TOM CONNELL: There’s a big Queensland flavour on the program today because joining me is Labor MP, Graham Perrett, also from our Brisbane studio today. Graham thanks for your time. What do you make, first of all, of those comments from Senator McGrath, best person wins. Fair enough isn’t it?
GRAHAM PERRETT, MEMBER FOR MORETON: Well, it’s just that the, you know he’s from the party that when they went into office the Prime Minister, a bloke, became the Minister for Women. So you can’t tell me that there are not women of merit in Queensland, in the Queensland Liberal and National Party. I saw a great woman of merit called Sue Boyce, Senator Sue Boyce, who spoke up and guess how her merit was rewarded. She was basically drummed out of the parliament. So you know I think they need to look at some of the long-term structural processes but I will leave it to the women to speak up in the LNP rather than having another Anglo-Saxon male comment on what’s going on there, but it’s – I think they really need to look at a few of those structural issues because they have some big, deep problems the Nats and the Libs here in Queensland.
TOM CONNELL: Well, there’s a fighting fund going on to try to get some more women in there, announced by Kelly O’Dwyer. We’ll see how well it works.

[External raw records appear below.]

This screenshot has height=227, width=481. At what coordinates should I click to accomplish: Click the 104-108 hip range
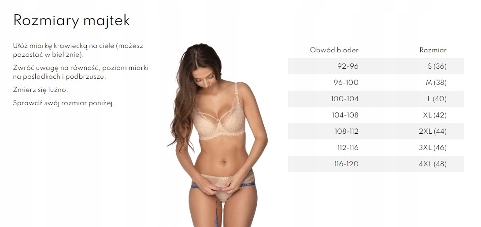tap(345, 115)
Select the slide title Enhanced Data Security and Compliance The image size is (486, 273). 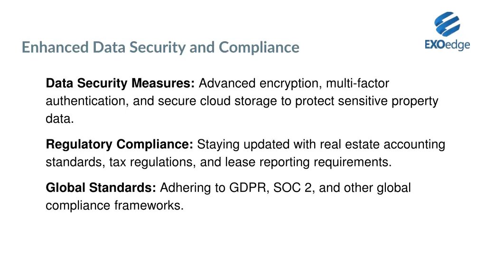pos(160,47)
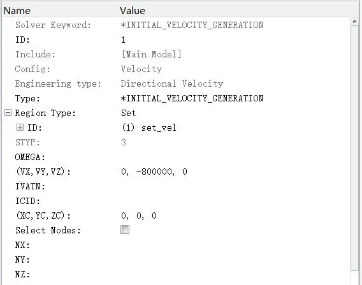Collapse the Region Type row
This screenshot has width=362, height=285.
(x=8, y=113)
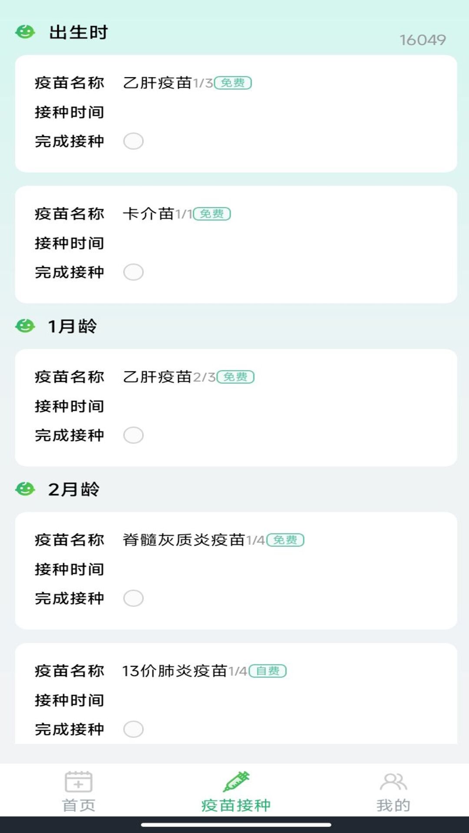
Task: Tap the 乙肝疫苗 2/3 vaccine name
Action: 157,377
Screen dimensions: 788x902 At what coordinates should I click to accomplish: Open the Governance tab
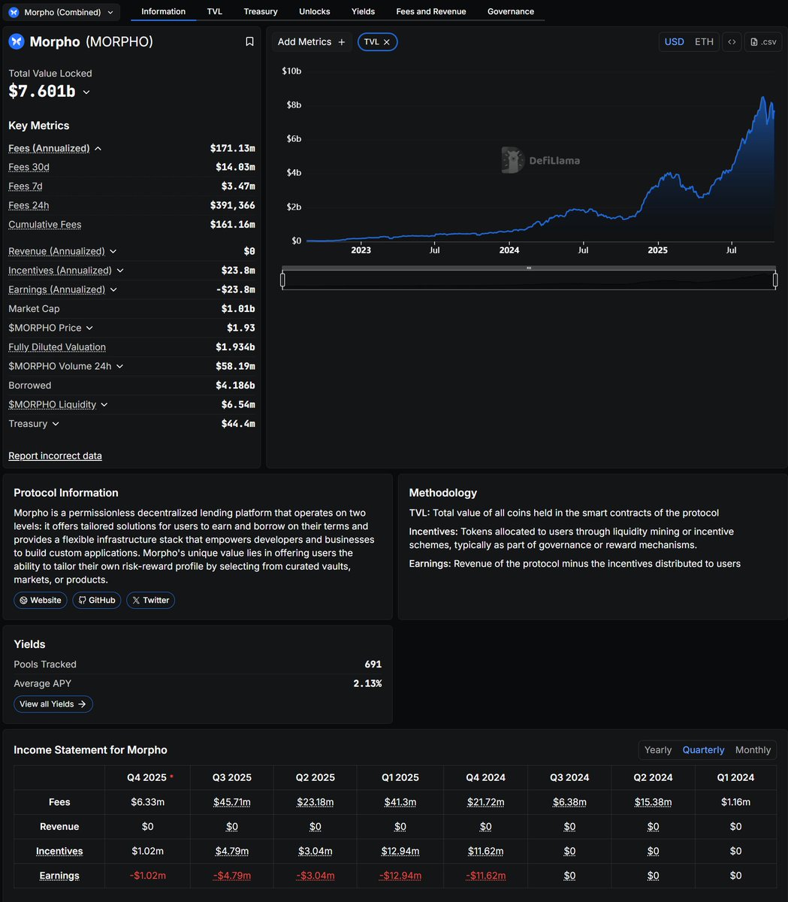(510, 11)
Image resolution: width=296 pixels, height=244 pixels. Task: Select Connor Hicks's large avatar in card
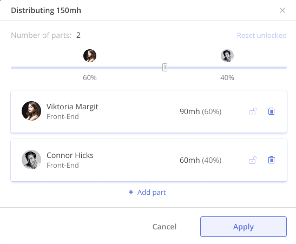point(31,160)
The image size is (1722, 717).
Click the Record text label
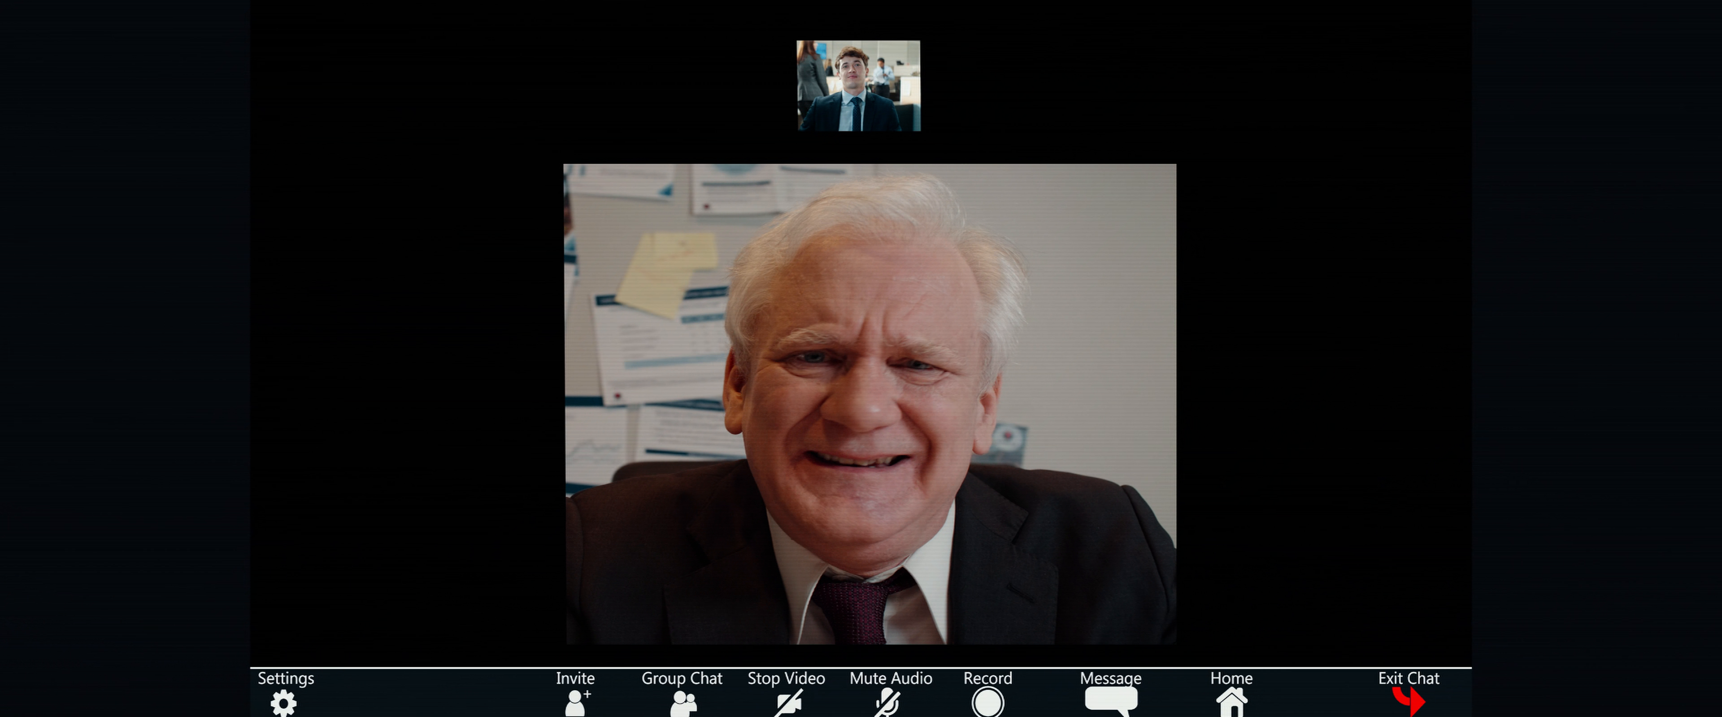click(x=987, y=678)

A few problems on your side with Adani…
GRAHAM PERRETT: I thought they were philosophically opposed to slush funds but not that one obviously. So it will be interesting to see how that plays out. Look in terms of Adani Tom, It’s a Queensland project obviously, hopefully jobs will flow from it but what Bill Shorten has said, and what James McGrath seems to ignore, is that it’s got to stack up environmentally and financially. The environmental process was signed off by Environment Minister Greg Hunt as he then was. There is still a couple of other hoops that have to be signed off in terms of the federal oversight but financially that’s for the private sector to make a decision and it sounds like they can’t find a financier. I mean they are all but knocking on the door of payday lenders to get money is my understanding. So if the financiers say there is a risk here and it doesn’t stack up it’s a pretty good sign that there’s a bad smell coming out of the project but if it stacks up and we don’t need to put tax payer dollars into it well good luck to the project. I can’t see any philosophical difference between this operation and many others around the country.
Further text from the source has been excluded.